Y a pesar de que pasaban los años, Sergio Chávez seguía siendo el mismo niño con una galaxia en los ojos que quería ser como su padre. El señor Chávez era la luz de sus ojos, lamentablemente. Había visto que mi jefe lo trataba con cariño y se ponía una máscara que para nosotros sus empleados no existía. Él nos torturaba con muchísimo trabajo y si nos equivocábamos nos regañaba horrible y nos ponía más trabajo. Ah, pero cuando estaba su hijo presente nos trataba con cariño.
Maldito señor cuarentón mamón.
—¿Mi papá le satura de trabajo?— preguntó apenado—. Le diré que no sea tan duro con usted, Lili.
Aww, ¿no les digo que es un amor?
—No, estoy bien. Descuida, Se— le sonreí sincera—. Además, no quisiera tener problemas con tu papá.
Ese maldito señor lo odiaba tanto y en el fondo quería que Sergio le dijera que no me pusiera tanto trabajo. Es más, creo que yo soy la que más hace en la empresa, porque los demás platican entre ellos y se la pasaban más en el área de descanso que en sus escritorios. ¿Y yo qué hago? Me quedo casi todo el día en mi escritorio y solamente me paro para sacar copias, ir al baño o hacerle su miserable café podrido al señor Chávez.
Lo que sufren los pobres.
—¿Cómo van los estudios, Se?
—Me van bien— me sonrió—. Saqué un más A en álgebra.
Todo mi día había sido muy feo, pero ver la emoción de Sergio contando una de sus calificaciones, me hacían contagiarme de su alegría. Él en verdad sabía cómo hacer feliz a la gente, a mí que todo me causa molestia y es muy difícil sacarme una sonrisa.
—Felicidades, Se— sonreí—. ¿Quieres celebrar?
Él negó con la cabeza.
—Mi papá dice que eso no se debe celebrar porque es nuestra obligación— explicó—. Es como si una ama de casa limpiara el refrigerador y la felicitaran por eso. No tiene sentido.

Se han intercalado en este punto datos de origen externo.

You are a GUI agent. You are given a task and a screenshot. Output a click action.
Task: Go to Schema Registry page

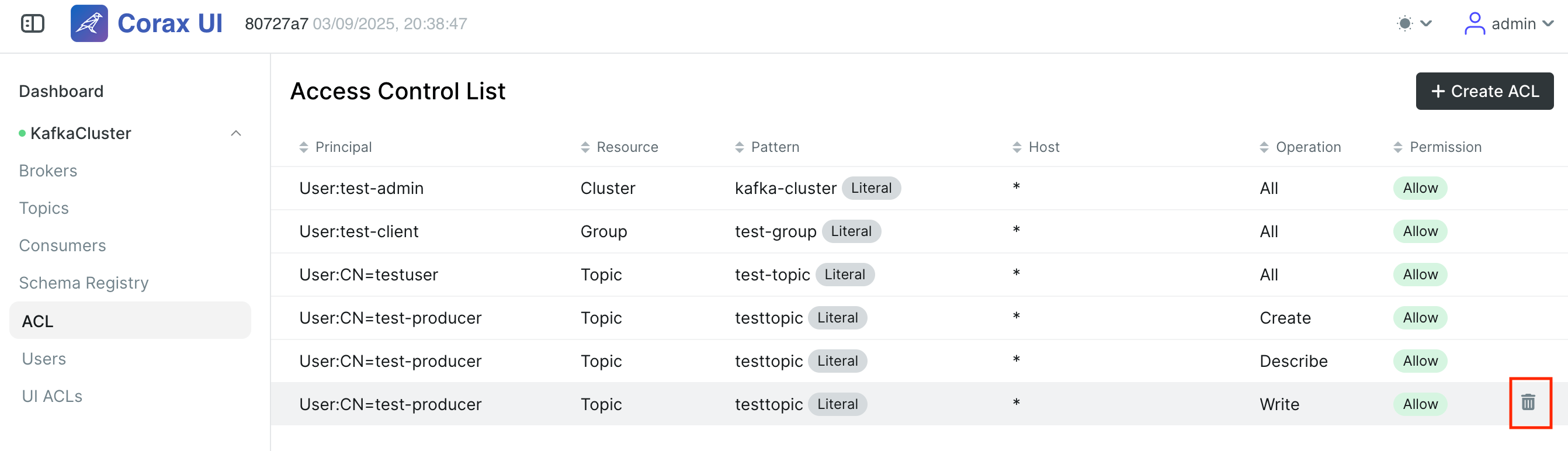[84, 283]

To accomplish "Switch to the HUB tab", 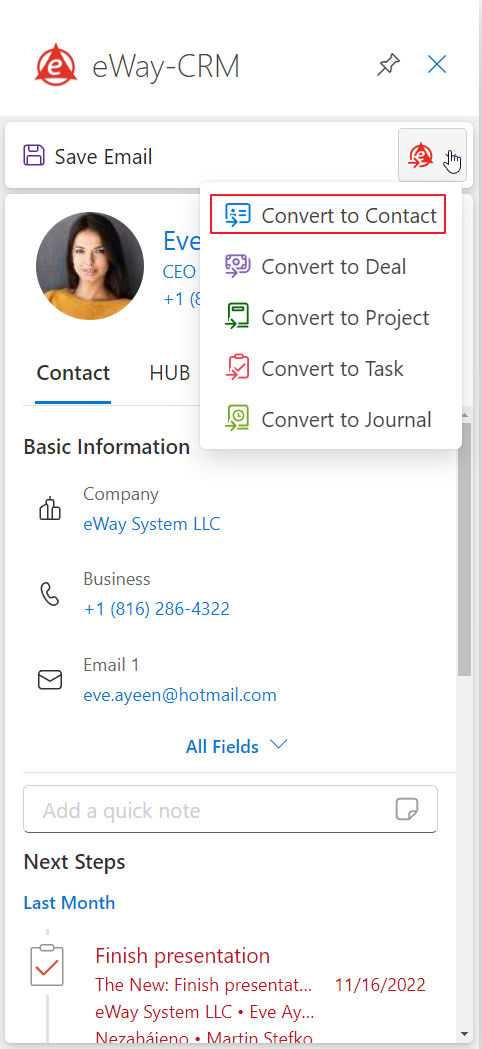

Sergio era muy inteligente, pero no sabía hasta qué punto y con esa simple explicación me di cuenta hasta dónde. Él sabía lo que era correcto y lo que no, era todo un niño de veintiún años muy listo.
—Bueno, al menos te invito a comer algo. Hoy me pagan.
—¿Podemos comer pollo frito, Lili?
—Lo que tú quieras, pequeño.
Solamente esperaba que no lo corrompieran y que lo trataran con dulzura. Sergio era un chico prodigio con buenos modales y aptitudes, ¿qué sería de mí si él cambia repentinamente?